BRIEF -
Retype the items from the line containing "Open the Properties toolbar icon" through the line containing "(x=841, y=800)", leaving out the pictures.

GIVEN DATA -
▬▬▬

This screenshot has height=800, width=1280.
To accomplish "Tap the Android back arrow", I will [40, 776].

▬▬▬

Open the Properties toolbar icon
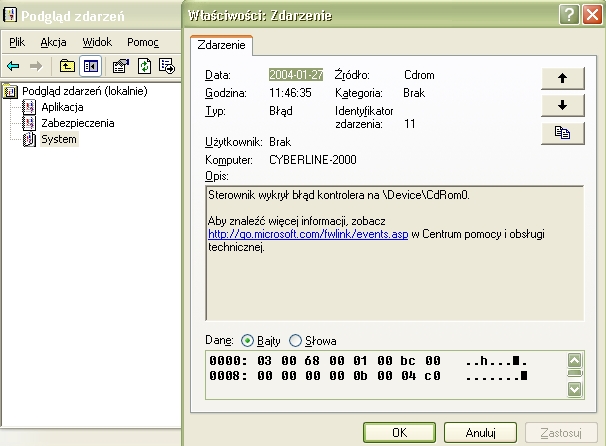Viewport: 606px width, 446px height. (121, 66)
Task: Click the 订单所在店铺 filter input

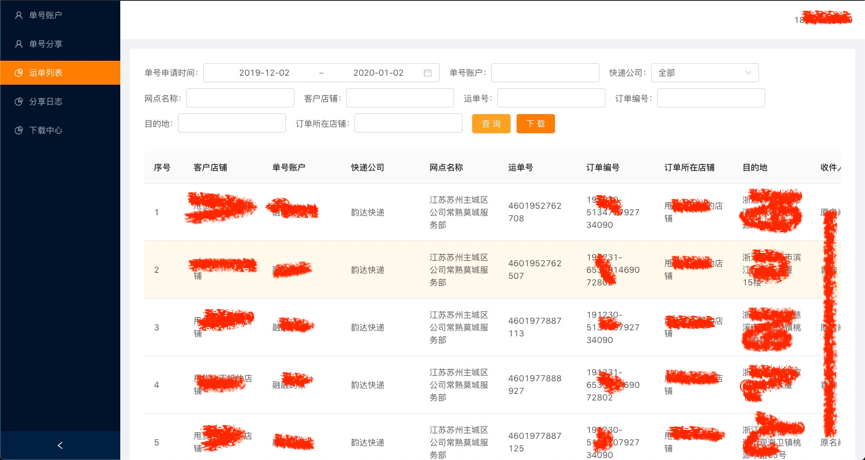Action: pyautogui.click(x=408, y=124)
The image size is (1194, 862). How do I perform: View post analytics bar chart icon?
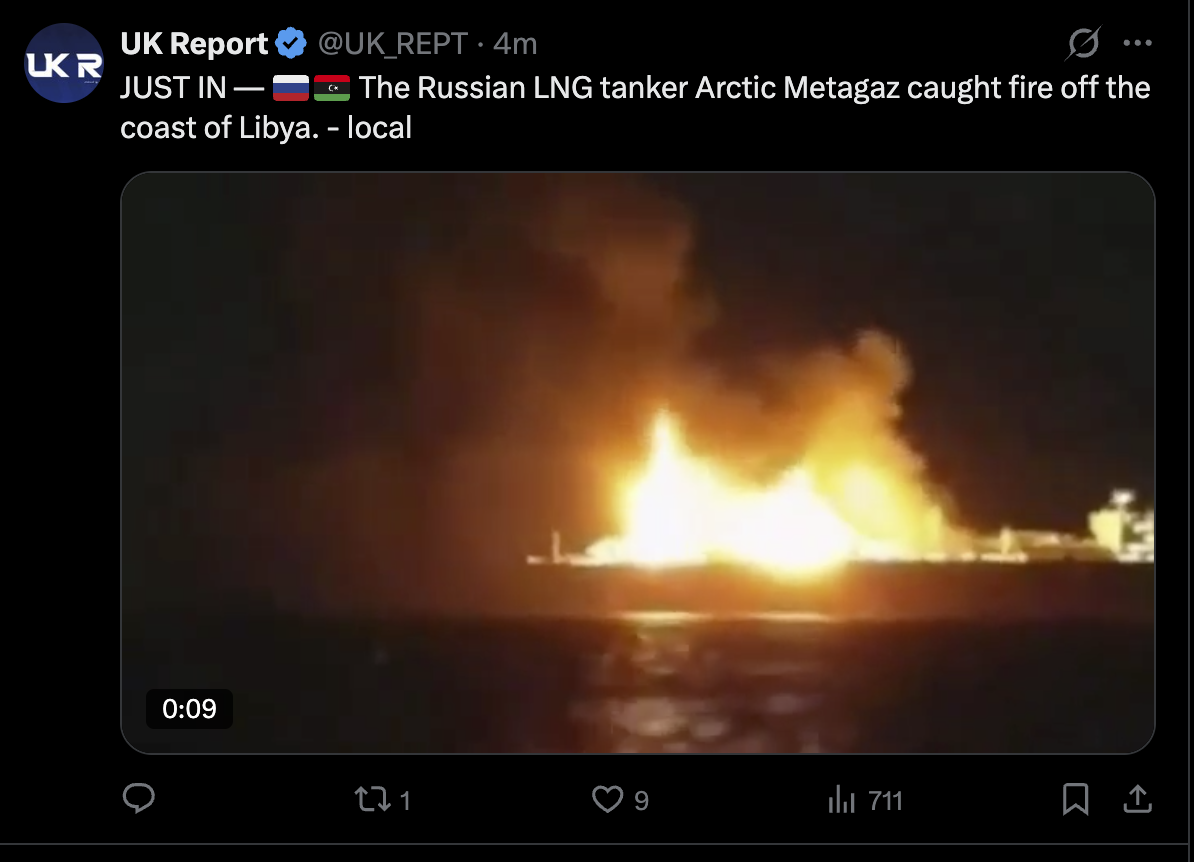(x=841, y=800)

▬▬▬

SOLUTION TO THIS EXERCISE -
Open the Properties toolbar icon
Viewport: 606px width, 446px height. (121, 66)
Task: Click the 订单所在店铺 filter input

Action: pyautogui.click(x=408, y=124)
The image size is (1194, 862). How do I perform: View post analytics bar chart icon?
(x=841, y=800)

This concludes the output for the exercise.